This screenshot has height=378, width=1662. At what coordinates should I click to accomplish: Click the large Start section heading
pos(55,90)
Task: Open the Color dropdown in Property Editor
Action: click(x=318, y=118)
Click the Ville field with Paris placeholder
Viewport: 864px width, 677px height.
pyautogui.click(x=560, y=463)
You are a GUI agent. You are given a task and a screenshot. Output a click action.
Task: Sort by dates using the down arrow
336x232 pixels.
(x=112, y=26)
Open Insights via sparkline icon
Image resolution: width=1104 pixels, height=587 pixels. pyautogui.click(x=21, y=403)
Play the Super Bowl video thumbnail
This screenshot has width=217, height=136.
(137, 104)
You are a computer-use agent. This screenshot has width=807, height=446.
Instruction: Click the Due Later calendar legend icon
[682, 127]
=-=-=
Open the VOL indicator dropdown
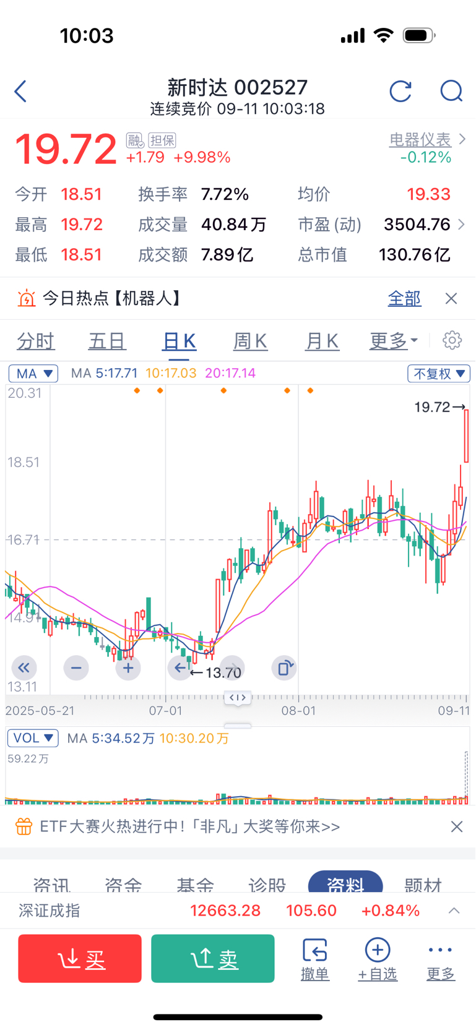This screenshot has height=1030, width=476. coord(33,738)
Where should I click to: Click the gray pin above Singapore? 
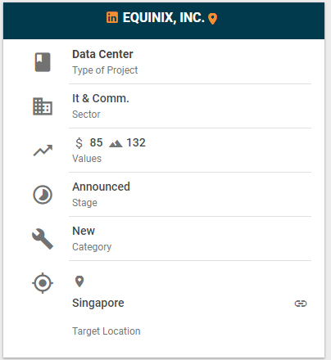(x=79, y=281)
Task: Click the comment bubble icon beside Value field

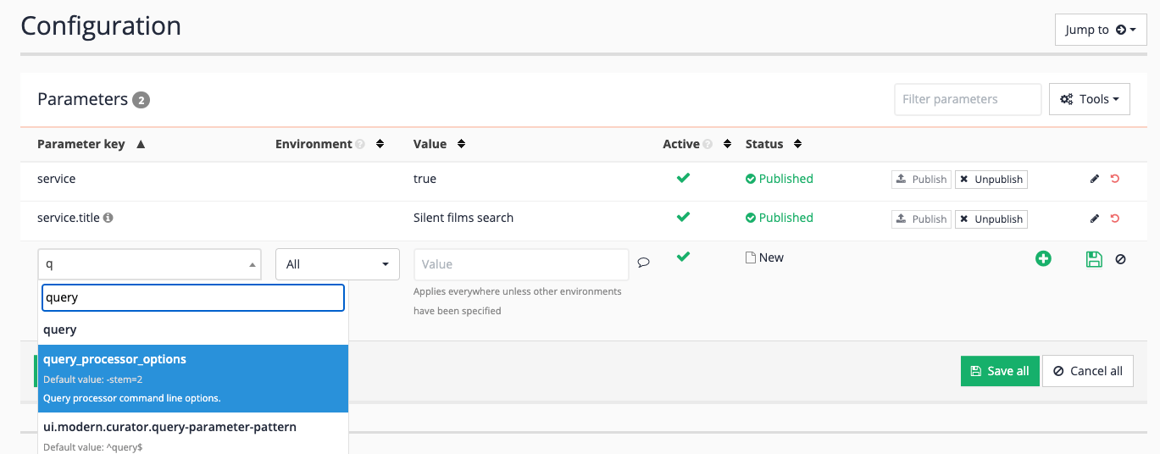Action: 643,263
=-=-=
## What to produce
Only one thing belongs in the answer: the number of lines of the data that contain the string "agent".

## Answer area
2